Over the next six months, both McCain and Obama will seek to define themselves positively and each other negatively as they try to plant lasting impressions in voters' minds. Experience and change, age and race — Obama is seeking to become the first black president — all will be factors in the expected McCain-Obama matchup, as will vast differences in their policy positions.

For now, McCain's approach is somewhat scattershot; he appears to simply take advantage of openings Obama seems to create. A more deliberate effort, almost certainly with TV ads, is certain to follow in the coming weeks or months. McCain gave a glimpse of his newfound zeal to assail Obama at events this week.

During a Memorial Day speech in New Mexico, McCain suggested that Obama took a politically expedient position on a veterans bill. A day later in a nuclear nonproliferation speech in Colorado, McCain slapped at Obama for saying he'd be willing to meet with the leaders of rogue states like North Korea and Iran. He didn't name Obama in either case but the references were clear.

McCain was far more direct Wednesday.

He opened a town-hall style event in Nevada with a lengthy critique of Obama's competency on foreign policy, and questioned his leadership abilities. He again hammered Obama, who has called for a troop pullout, for last visiting Iraq in 2006.

"This is about leadership and learning," McCain said. "We've got to show him the facts on the ground."

He also asserted that Obama is more willing to meet with Iranian President Mahmoud Ahmadinejad than with Gen. David Petraeus, the top U.S. commander in Iraq.

Additionally, McCain raised Obama's chairmanship of a Senate Foreign Relations Committee subcommittee and said: "He has not held one single hearing on Afghanistan where young Americans are in harm's way as we speak. My friends, this is about leadership."

Taking questions, McCain sprinkled other jabs at Obama in his responses.

"One of the differences between me and Senator Obama is that he wants to continue this spending spree," McCain said, dinging the Democrat for voting in favor of a farm bill that included billions of dollars for special projects.

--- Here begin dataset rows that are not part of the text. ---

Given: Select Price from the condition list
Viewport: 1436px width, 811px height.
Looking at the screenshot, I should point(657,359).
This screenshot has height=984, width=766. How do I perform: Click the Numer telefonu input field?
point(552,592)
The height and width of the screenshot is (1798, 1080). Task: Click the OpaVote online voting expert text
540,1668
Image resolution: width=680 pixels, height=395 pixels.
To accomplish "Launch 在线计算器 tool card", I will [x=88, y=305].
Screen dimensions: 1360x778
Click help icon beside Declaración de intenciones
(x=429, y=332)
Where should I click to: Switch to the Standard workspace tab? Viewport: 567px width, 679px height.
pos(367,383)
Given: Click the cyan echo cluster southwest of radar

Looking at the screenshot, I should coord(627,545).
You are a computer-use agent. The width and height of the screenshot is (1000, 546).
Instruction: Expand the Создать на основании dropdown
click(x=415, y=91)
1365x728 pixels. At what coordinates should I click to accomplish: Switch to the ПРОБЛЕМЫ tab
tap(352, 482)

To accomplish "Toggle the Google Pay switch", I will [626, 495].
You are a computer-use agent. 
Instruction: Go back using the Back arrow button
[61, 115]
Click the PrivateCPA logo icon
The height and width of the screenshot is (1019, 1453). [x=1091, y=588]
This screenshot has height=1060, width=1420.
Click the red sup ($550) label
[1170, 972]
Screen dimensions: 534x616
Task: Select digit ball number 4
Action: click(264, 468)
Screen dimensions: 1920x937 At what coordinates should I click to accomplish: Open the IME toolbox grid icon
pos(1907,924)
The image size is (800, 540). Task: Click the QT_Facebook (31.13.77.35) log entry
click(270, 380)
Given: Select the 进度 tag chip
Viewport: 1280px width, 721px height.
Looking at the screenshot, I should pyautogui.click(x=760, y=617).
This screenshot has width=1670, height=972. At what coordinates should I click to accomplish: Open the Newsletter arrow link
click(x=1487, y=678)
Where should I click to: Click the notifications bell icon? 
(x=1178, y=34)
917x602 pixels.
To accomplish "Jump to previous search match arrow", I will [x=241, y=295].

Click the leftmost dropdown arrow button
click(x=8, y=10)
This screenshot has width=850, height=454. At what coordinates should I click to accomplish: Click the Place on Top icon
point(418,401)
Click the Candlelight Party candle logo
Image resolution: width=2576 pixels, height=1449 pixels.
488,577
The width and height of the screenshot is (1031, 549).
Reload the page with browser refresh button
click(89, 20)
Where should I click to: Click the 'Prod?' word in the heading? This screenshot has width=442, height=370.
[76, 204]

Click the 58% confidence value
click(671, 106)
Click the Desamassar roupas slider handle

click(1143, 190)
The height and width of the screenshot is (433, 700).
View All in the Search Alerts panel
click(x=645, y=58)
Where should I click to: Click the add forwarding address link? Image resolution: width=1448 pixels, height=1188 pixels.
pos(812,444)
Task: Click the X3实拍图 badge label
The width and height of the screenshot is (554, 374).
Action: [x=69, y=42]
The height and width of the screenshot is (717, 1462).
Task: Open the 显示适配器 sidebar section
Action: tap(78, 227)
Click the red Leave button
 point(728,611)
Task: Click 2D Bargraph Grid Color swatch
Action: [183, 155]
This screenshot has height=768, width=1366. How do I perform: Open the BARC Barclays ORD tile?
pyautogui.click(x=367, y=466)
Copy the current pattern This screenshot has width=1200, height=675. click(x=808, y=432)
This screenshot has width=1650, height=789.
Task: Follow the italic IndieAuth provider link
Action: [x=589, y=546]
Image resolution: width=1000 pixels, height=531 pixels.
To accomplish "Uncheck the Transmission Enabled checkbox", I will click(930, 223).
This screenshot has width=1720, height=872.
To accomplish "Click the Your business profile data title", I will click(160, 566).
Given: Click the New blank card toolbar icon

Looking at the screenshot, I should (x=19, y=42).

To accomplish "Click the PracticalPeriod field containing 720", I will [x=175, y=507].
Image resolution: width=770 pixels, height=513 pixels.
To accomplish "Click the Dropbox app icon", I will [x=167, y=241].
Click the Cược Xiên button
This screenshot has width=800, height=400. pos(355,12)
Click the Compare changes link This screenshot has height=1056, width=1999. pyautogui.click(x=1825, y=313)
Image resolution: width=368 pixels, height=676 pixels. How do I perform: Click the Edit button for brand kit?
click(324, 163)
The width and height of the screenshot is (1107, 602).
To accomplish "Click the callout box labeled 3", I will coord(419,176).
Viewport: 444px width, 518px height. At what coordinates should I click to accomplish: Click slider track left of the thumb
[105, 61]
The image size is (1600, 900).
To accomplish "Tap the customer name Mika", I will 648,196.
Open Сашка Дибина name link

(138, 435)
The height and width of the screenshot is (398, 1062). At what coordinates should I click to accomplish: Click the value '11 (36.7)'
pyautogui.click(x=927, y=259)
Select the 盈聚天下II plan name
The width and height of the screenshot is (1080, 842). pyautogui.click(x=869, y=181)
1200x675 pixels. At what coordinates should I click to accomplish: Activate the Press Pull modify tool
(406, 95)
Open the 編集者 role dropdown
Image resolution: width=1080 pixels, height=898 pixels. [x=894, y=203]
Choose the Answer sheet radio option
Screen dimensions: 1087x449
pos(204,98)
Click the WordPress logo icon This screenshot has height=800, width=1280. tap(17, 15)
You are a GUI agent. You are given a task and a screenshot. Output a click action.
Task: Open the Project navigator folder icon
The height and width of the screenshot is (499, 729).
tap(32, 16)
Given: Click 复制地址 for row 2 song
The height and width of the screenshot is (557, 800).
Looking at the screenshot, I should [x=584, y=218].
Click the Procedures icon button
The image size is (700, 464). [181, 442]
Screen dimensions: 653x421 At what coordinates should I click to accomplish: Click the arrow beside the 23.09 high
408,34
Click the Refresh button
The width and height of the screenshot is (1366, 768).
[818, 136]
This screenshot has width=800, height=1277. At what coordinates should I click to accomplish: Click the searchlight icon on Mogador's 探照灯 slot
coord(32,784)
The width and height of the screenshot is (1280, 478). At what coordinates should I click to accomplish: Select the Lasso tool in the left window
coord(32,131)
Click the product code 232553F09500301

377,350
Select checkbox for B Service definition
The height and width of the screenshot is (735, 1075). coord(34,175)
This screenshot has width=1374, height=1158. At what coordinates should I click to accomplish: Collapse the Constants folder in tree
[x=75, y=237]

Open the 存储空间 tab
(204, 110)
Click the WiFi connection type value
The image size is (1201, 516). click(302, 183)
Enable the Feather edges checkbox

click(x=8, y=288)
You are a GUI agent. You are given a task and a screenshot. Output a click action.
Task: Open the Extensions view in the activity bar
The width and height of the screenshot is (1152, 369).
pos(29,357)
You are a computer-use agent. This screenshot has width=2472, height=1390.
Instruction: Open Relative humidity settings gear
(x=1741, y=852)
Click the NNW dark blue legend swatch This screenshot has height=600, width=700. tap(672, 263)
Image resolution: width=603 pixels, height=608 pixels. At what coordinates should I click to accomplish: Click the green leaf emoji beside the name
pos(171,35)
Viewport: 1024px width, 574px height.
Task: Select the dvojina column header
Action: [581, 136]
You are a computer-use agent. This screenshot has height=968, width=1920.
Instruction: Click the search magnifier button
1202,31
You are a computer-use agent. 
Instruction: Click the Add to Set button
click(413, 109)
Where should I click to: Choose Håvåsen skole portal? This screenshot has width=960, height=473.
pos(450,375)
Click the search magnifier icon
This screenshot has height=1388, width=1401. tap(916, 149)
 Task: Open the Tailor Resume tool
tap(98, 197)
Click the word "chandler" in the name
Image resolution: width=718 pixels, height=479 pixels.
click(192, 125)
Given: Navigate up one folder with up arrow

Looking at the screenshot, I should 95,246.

Asked about education, McCain went off topic and used the opportunity to lecture Obama again on leadership: "Listen and learn. Listen and learn. That's what great commanders do. That's what great leaders do. You listen and you learn."

McCain also had a ready response when pressed about rising health care costs: "It's another significant difference between myself and Senator Obama. I am not going to dictate that the government decide what your health care is going to be."

Later, at a news conference in Los Angeles, McCain defended his campaign's refusal to allow reporters to attend fundraisers by saying donors request the privacy.

Then, he went after Obama, referencing his comment in a closed-door fundraiser that small-town people are bitter and, thus, cling to guns and religion. Said McCain: "I say the same thing in fundraisers and closed events as I do in open events."